On the heresies in the early church

  • Ebionism is the view that Jesus was fully human, but not divine. Ebionites denied the deity of Christ. Ebionism viewed Jesus as a normal human being who was simply empowered by God. Ebionism is rejected by a multitude of Scriptures (John 1:1,14; 8:58; 10:30; 20:28; Philippians 2:6; Hebrews 1:8). Eutychianism is the view that Jesus was neither fully human or fully divine, but rather a mixture of humanity and divinity. Eutychianism is refuted by all of the Scriptures previously mentioned, both those affirming His deity and affirming His humanity. Yet another early church heresy relation to Christ’s nature is Nestorianism. Nestorianism held that Jesus had two nature, human and divine, and that the two natures were entirely separate. Jesus was God, and Jesus was man, but essentially in two separate persons. From what we have studied in relation to the other views, Nestorianism is to be strongly rejected as well.
  • Gnosticism is the belief that one must have a “gnosis” (from Greek “Gnosko,” to know) or inner knowledge which is mystical knowledge obtained only after one has been properly initiated. Only a few can possess this mystical knowledge, limiting the number of those “in the know”. It is a heresy that Paul battled against in some of his letters to the churches and was soundly condemned as a heresy in the first century church (40-100 A.D.). It is resurrected today as the forerunner to the New Age Religion where virtually anything goes and “religion” takes on many forms, especially the mystic Eastern religions that are so prevalent today.

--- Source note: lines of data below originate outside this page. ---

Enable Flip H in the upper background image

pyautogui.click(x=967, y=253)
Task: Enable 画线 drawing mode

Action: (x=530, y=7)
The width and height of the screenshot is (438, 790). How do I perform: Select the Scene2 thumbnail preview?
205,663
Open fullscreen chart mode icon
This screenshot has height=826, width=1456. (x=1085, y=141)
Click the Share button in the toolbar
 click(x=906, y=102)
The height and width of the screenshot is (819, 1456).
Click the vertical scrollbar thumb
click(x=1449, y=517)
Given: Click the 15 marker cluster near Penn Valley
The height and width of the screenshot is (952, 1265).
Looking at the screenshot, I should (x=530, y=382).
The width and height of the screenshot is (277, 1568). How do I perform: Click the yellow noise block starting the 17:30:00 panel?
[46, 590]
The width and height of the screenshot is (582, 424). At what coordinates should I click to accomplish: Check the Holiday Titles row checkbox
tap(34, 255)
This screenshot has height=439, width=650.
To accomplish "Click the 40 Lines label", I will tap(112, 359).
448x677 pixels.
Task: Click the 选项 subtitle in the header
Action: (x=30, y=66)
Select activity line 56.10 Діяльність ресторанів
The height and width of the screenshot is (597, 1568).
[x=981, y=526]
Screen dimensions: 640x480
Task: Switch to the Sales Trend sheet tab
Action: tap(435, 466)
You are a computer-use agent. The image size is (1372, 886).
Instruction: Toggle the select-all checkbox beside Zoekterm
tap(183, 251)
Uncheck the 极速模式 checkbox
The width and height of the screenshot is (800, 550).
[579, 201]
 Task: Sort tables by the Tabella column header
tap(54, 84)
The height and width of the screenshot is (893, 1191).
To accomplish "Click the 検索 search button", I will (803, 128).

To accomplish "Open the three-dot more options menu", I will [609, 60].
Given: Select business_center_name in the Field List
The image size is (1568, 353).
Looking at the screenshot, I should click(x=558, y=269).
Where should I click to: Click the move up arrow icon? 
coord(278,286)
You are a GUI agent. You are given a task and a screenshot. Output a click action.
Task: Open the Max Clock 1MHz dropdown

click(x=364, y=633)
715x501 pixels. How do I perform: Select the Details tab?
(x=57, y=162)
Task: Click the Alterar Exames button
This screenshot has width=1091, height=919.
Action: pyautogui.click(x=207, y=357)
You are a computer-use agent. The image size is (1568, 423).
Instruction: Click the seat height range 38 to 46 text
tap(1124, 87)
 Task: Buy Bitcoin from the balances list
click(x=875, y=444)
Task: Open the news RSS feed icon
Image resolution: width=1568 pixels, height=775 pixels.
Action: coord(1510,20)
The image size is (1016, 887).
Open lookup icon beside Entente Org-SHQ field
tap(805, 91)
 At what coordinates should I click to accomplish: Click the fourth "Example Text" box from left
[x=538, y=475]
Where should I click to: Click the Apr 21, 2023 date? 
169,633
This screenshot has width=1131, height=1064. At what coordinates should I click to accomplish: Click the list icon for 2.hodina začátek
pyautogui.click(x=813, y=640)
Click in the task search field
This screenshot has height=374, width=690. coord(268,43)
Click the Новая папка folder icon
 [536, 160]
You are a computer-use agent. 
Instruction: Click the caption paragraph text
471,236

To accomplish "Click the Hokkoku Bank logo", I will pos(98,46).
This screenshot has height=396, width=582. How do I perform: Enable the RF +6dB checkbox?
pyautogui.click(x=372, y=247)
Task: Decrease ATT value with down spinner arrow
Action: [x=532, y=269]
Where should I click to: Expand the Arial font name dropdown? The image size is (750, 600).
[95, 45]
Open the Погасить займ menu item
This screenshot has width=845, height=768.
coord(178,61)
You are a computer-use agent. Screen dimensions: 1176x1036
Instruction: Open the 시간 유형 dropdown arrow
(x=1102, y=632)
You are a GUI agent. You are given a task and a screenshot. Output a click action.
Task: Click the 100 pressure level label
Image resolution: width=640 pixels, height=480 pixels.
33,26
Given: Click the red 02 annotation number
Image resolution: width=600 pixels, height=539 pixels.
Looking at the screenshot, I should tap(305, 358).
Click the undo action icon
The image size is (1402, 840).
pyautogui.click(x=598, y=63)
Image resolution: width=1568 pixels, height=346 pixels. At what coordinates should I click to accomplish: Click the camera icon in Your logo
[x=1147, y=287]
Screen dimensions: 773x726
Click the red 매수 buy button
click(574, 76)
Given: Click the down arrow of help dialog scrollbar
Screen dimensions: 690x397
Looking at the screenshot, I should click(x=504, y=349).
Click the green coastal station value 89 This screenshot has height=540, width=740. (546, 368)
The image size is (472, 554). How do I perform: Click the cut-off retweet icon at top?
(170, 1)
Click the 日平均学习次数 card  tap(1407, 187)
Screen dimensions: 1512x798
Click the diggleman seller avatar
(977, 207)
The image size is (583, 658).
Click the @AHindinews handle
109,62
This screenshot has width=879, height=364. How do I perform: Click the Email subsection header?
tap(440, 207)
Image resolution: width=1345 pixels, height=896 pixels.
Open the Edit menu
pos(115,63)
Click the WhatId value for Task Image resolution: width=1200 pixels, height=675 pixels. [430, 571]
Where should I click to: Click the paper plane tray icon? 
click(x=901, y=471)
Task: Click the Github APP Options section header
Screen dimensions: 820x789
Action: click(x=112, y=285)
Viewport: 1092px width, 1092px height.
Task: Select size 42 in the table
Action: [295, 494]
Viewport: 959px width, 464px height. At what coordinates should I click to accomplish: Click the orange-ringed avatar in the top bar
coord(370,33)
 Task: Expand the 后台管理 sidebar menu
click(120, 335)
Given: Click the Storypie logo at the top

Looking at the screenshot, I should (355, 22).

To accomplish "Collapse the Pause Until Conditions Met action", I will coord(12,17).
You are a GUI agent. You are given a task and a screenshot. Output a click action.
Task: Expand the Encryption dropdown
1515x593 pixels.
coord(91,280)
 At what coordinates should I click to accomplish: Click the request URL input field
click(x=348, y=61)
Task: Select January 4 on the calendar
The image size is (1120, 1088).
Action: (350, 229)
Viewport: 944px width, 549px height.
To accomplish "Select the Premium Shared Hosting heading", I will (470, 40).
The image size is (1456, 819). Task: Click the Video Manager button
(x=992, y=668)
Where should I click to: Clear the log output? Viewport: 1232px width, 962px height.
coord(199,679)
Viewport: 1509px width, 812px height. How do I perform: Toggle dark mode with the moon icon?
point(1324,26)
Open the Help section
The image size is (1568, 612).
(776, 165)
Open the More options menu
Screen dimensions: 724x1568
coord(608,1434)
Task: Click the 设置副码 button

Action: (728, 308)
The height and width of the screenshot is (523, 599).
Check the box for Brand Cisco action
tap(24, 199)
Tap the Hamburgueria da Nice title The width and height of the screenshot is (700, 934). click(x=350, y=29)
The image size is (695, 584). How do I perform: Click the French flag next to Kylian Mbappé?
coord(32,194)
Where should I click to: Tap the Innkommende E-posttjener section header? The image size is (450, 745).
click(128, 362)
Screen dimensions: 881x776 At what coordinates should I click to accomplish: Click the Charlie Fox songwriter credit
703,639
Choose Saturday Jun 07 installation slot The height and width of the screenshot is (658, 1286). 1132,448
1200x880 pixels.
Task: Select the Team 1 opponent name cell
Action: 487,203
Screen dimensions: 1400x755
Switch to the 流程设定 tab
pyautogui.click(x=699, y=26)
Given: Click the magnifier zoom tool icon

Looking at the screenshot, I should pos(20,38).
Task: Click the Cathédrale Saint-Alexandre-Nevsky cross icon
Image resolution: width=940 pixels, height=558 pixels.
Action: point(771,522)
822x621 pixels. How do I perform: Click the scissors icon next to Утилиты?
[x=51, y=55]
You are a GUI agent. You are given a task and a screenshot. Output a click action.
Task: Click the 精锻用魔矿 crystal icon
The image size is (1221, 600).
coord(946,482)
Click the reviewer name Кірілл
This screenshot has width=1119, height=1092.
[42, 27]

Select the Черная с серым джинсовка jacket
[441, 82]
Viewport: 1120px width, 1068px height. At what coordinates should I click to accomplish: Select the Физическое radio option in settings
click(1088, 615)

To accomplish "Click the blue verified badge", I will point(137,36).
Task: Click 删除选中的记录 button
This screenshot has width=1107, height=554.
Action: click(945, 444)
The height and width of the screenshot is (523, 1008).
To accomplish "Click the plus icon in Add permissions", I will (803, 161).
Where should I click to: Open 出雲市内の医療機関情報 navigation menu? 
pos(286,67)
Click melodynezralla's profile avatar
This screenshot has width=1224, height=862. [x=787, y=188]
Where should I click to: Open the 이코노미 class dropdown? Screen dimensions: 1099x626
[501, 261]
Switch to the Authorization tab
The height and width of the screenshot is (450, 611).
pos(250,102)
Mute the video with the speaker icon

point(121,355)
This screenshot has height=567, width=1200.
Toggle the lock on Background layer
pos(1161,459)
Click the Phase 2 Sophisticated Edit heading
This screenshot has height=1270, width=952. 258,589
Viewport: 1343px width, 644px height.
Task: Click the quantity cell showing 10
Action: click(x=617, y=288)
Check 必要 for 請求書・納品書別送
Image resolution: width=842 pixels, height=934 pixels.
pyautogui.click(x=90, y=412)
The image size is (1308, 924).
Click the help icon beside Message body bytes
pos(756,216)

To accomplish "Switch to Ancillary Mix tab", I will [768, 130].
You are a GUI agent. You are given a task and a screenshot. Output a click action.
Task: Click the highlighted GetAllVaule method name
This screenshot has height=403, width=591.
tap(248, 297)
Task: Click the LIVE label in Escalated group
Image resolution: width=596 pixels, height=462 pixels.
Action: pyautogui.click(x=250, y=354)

  • Montanism is named after a man named Montanus who became a convert to Christianity around A.D. 170. He lived in Asia Minor and prior to his conversion, he was a priest in an Asiatic cult called Cybele. He claimed that he had the gift of prophecy, prophesying in an ecstatic state. Montanus was joined by two women, Priscilla and Maximilla, who also claimed to have the gift of prophecy and also prophesied in an ecstatic state.The early church rejected Montanus and the prophetesses and their prophecies. The rejection was based on the biblical examples of other prophets. While Montanus, Priscilla, and Maximilla were irrational when prophesying, prophets of the Bible were rational in their thinking and actions. Old Testament prophets spoke an understandable message; they were always in control; they always spoke with reason and understanding. The church expected New Testament prophets to follow the same pattern as Old Testament prophets. If they did not, they were rejected as false prophets.
  • Manichæism is a religion founded by the Persian Mani in the latter half of the third century. It purported to be the true synthesis of all the religious systems then known, and actually consisted of Zoroastrian Dualism, Babylonian folklore, Buddhist ethics, and some small and superficial, additions of Christian elements. As the theory of two eternal principles, good and evil, is predominant in this fusion of ideas and gives color to the whole, Manichæism is classified as a form of religious Dualism. It spread with extraordinary rapidity in both East and West and maintained a sporadic and intermittent existence in the West (Africa, Spain, France, North Italy, the Balkans) for a thousand years, but it flourished mainly in the land of its birth, (Mesopotamia, Babylonia, Turkestan) and even further East in Northern India, Western China, and Tibet, where, c. A.D. 1000, the bulk of the population professed its tenets and where it died out at an uncertain date.